Analysis of the Environment that Supports Easterly Waves over the Eastern Pacific and the Intra-Americas Sea in the Boreal Summer—A Potential Vorticity Perspective

Abstract

Abstract A review of the mean state over the tropical eastern Pacific (EPAC) and the Intra-Americas Sea (IAS) region is provided to assess the characteristics that impact the development and genesis of easterly waves (EWs). The EPAC–IAS region is characterized by complex topography, the Western Hemisphere warm pool, the ITCZ at 10°N, and predominant deep convection over the Panama Bight around 9°N, 78°W. A prominent easterly jet at 600 hPa of about 5.5 m s−1, is oriented approximately parallel to the Mexican coast. The jet is characterized by a strip of high potential vorticity (PV) on the cyclonic shear side and low PV on the anticyclonic side. This distribution of PV satisfies the necessary conditions for barotropic instability: the Charney–Stern condition, as well as the Fjørtoft condition. Together these conditions suggest the potential for barotropic growth of EWs over the EPAC region. The mean high PV region over the EPAC is created in association with two different populations of cloud/convection systems: stratiform and shallow, with the former being key for the creation of positive PV anomalies at midlevels.
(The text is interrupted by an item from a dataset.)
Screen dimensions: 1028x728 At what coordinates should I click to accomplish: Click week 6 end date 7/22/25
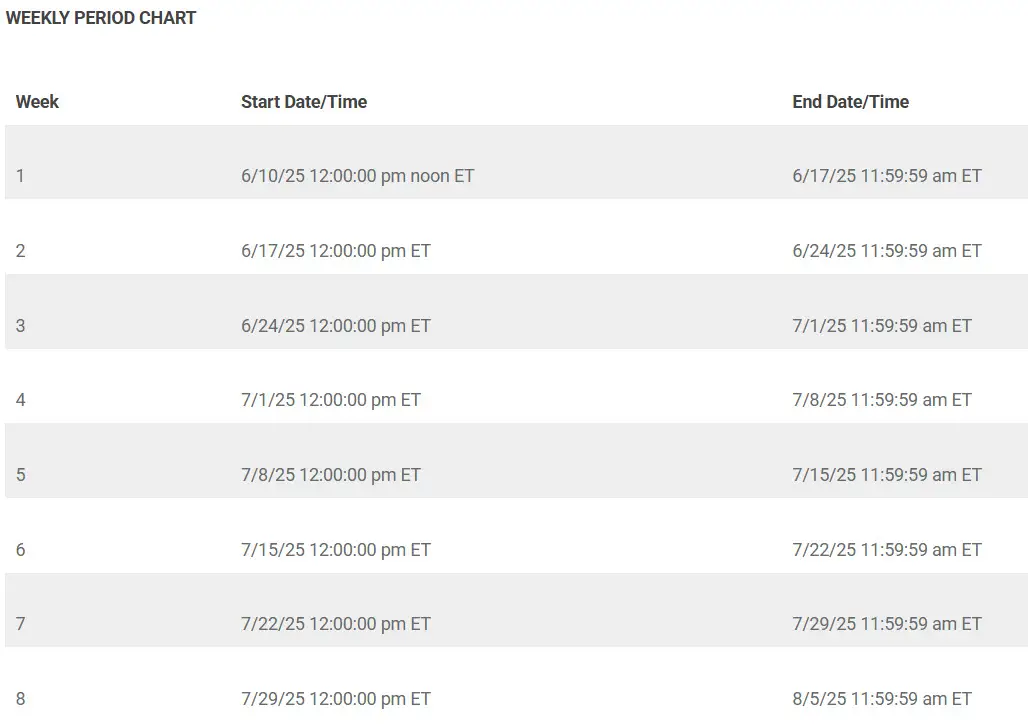(x=887, y=550)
Evidence is also provided that suggests that the low PV region arises in association with sources of negative PV anomalies over the Sierra Madre region likely resulting from frequent dry convection. This is a key and novel result that is basic for the setting up of a negative meridional PV gradient and fundamental for the Charney–Stern condition associated with barotropic instability and growth of EWs. Significance Statement The tropical eastern Pacific is influenced by synoptic easterly waves that impact daily weather in the region and can trigger tropical cyclones. This research explores the nature of a midlevel jet that supports the development of easterly waves in this basin. The jet is established in association with moist convection over the ocean that leads to a midlevel potential vorticity maximum equatorward of the jet and, frequent dry convection over the Mexican Sierra Madre region that leads to a low-level potential vorticity minimum poleward of the jet. This finding highlights the need to better understand, and ultimately predict, these potential vorticity sources in order to better understand and predict the nature of the easterly wave developments in this region.